Thirdly during facilitated diffusion substances that are even though at a higher concentration cannot pass through the pores of the membrane, therefore have to be helped by proteins that are present in the cell membrane, but all this at the expense of ATP energy.Lastly during active transport as substance that is at a lower concentration will go to an area of high concentration again by the help of proteins using ATP energy. An example of the last technique is in the human nerve cells. What happens is that sodium ions are pumped out the cell agains the concentration gradient, at the same time potassium being pumped in. The proteins of the cell membrane work just like and enzyme, having a specific shape to hold on to a specific substrate. It is also possible for certain gasses to diffuse in and out of cells.Another thing that happens is that the cell membrane also can perform endophagocytosis.
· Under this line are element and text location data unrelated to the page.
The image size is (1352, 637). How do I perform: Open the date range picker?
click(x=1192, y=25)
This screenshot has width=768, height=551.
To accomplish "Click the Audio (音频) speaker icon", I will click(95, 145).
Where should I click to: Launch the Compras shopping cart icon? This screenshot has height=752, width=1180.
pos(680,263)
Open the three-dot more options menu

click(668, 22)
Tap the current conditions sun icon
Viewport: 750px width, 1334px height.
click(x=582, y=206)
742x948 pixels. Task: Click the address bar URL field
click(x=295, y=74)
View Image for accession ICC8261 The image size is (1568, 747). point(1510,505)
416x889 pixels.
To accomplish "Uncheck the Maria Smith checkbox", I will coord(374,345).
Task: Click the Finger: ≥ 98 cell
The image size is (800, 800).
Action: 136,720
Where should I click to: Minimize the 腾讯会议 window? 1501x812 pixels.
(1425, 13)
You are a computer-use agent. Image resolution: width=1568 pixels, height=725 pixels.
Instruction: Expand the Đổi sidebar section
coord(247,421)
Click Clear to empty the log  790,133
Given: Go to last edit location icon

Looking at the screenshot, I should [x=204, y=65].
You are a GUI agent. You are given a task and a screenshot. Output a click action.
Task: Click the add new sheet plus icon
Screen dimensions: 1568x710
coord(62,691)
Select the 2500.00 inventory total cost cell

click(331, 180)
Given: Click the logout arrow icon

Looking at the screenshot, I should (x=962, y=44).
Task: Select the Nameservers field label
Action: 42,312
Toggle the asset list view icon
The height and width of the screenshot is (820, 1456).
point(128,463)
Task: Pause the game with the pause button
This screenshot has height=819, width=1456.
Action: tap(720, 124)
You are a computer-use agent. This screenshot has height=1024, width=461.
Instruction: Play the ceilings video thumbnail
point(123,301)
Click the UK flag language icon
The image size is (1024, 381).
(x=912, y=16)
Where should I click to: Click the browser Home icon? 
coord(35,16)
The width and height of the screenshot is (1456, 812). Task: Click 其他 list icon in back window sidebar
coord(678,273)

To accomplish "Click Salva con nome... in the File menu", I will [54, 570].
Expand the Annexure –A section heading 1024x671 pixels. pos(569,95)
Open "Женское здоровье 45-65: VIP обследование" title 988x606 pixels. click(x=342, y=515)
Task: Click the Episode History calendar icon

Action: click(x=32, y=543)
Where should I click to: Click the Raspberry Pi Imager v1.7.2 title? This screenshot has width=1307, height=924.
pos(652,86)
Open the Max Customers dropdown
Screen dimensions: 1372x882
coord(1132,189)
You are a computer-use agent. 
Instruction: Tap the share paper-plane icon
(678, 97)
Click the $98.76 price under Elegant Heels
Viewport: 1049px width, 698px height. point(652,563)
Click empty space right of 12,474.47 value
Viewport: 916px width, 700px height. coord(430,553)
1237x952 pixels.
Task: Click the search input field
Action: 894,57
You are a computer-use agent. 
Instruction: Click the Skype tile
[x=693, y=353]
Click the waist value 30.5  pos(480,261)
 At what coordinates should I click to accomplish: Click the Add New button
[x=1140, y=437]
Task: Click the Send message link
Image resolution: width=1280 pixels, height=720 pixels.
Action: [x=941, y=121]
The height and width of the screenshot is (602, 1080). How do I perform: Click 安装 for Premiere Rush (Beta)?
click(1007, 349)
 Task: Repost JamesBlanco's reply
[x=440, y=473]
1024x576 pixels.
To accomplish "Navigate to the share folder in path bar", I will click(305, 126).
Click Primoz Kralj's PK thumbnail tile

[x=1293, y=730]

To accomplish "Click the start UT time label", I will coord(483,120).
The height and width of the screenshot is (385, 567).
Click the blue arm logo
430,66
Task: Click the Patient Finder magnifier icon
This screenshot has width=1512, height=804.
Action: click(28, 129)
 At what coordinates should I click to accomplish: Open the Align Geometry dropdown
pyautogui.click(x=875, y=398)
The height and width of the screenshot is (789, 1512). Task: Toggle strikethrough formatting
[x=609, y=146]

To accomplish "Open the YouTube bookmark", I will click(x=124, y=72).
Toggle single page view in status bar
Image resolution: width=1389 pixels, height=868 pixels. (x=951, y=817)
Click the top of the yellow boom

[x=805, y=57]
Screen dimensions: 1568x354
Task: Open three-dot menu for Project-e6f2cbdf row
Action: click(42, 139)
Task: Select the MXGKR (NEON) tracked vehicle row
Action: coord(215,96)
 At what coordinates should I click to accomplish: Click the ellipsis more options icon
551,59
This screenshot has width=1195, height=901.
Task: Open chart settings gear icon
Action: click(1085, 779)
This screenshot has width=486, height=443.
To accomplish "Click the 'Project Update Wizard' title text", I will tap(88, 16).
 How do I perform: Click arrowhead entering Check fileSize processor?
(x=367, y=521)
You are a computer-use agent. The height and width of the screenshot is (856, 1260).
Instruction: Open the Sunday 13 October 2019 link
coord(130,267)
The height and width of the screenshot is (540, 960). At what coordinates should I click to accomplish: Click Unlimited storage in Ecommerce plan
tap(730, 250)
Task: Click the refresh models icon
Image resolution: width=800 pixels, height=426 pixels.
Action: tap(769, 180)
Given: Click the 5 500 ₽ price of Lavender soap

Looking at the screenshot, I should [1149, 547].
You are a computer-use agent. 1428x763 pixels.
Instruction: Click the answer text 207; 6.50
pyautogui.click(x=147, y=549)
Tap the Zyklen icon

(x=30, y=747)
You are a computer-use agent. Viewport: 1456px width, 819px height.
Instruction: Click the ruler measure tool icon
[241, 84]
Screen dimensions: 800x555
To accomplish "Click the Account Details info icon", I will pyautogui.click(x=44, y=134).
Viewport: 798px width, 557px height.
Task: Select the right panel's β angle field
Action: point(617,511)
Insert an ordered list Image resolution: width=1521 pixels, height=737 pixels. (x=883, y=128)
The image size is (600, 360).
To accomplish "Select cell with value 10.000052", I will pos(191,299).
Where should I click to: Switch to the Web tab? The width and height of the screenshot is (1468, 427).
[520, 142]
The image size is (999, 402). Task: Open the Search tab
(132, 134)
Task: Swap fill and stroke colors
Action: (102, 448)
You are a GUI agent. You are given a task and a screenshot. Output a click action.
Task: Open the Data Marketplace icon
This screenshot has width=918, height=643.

This is when a substance is surrounded by a part of the membrane and is brought into it. Enzymes act upon the substances and the digested products diffuse into the cell membrane whereas undigested matter is extruded by exophaocytosis. Pinocytosis can also occur but in this case its is water that is brought in by the cell membrane. Certain environmental variable will affect the effectiveness of the membranes. Firstly temperature plays a role.

If temperatures are raised too high beyond a certain point, the plasma membrane ceases to function. This is because it contains proteins and proteins are denatured above 45 degrees Celsius. They then lose their shape and therefore function. The concentration of substances also affects the speed with which substances are transported in and out. A person can be in a state of paralysis if his core temperature is raised too high because one reason being that his nerve cells cannot transport the potassium and sodium correctly due to the cell membrane proteins losing their shape and function.Organelles themselves have membranes around them.

Basically this is to prevent their contents from spilling out into the cytoplasm. A key point is that some organelle, which have very important and very vigorous cell reactions are enclosed by not just one membrane but by two. The mitochondria for example are a double membrane bound organelle. The reaction is so vigorous that there is a possibility that if not contained, the reaction would burn up the whole cell. The chloroplast is another example, where again it is a double bound organelle.

The nucleus is also another example of such organelles.Many confuse between the cell wall and cell membrane. A cell membrane is not readily visible whereas the cell wall is. During plasmolysis, it is the cell membrane pulled inwards and not the cell wall.

Therefore at the end we can now appreciate the complexity and importance of the plasma membrane. It is so well regulated that if even one small irregularity were made, the cell would die out. Every part of the membrane is important and contributes to maintaining the right balances necessary inside a cell and organelle. The cell membrane is the initial pathway a cell can take in what is needed and extrude what is not.